Da poco è stata istituita la nostra festa, il 13 di dicembre. È stato scelto il giorno di S. Lu­cia perchè come la Santa è la protettrice degli occhi così noi con la vista dobbiamo vigilare e ci affidiamo a Lei per com­piere nel migliore dei modi il nostro servizio. I festeggiamen­ti si svolgeranno nella Chiesa Madre di Carmiano dove ogni anno il giorno della Santa mol­te famiglie devote si riuniscono per le onorificenze. Il 13 di quest’anno ci uniremo anche noi Vigili Amici con altri gruppi di fedeli. Abbiamo scritto anche una preghiera che ci rappresen­ta e che quel giorno renderemo nota. Inoltre, stiamo preparan­do un labaro dove ci sarà una rappresentazione del vigile ami­co che aiuta i bambini.

Per il futuro sono previsti cambiamenti al progetto, ci sono dei termini di sca­denza?
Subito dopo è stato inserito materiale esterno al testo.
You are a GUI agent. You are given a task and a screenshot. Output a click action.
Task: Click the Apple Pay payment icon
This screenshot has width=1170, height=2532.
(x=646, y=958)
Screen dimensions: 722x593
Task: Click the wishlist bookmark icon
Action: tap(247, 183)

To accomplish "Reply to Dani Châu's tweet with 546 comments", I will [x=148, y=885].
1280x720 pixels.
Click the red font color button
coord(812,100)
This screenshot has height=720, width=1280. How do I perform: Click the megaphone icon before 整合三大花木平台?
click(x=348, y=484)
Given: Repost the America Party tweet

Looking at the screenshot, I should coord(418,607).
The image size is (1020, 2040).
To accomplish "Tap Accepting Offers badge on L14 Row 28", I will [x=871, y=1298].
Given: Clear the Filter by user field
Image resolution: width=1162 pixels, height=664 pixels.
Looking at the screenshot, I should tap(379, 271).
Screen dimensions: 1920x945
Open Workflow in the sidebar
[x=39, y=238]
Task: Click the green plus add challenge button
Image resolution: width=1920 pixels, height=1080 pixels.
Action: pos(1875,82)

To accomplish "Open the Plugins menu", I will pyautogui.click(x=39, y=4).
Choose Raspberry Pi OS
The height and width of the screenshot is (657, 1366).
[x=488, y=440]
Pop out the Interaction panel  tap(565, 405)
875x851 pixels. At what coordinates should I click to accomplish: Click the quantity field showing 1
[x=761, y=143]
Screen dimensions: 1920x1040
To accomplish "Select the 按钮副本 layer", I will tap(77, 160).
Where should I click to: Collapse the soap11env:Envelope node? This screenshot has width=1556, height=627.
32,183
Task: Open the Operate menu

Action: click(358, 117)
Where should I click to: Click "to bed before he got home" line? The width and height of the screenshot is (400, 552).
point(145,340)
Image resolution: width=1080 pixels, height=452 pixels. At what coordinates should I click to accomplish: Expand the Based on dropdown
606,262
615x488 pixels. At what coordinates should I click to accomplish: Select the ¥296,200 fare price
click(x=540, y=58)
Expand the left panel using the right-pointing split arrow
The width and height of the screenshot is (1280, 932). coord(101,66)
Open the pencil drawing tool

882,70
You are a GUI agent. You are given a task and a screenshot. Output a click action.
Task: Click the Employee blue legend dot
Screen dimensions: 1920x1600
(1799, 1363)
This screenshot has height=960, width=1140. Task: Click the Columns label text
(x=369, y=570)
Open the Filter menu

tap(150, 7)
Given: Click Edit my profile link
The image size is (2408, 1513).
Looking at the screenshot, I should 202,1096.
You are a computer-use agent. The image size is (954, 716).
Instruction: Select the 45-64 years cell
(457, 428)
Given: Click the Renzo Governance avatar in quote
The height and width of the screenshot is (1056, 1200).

Finchè ci sarà il sindaco Mazzotta penso che il proget­to andrà avanti. Modifiche non ce ne saranno se non per l’ag­giunta di altre persone che noi ci auguriamo possano arrivare, sempre più numerose.

Cosa si deve fare per di­ventare Vigile Amico?

Chi volesse può presentare una piccola domanda al segre­tario comunale di Carmiano, dove dichiara di possedere tutti i requisiti richiesti, tra cui l’es­sere residenti nel Comune di Carmiano. Il modulo è scarica­bile dal sito del Comune oppure si può ritirare personalmente in Comune. Accolta la richiesta, si deve stipulare un’assicurazio­ne, per gli eventuali incidenti, quindi si procede alla cerimonia di vestizione dove viene conse­gnata al neo-Vigile Amico una pettorina con su scritto: vigile amico, comune di Carmiano e un berretto. Tutto qua.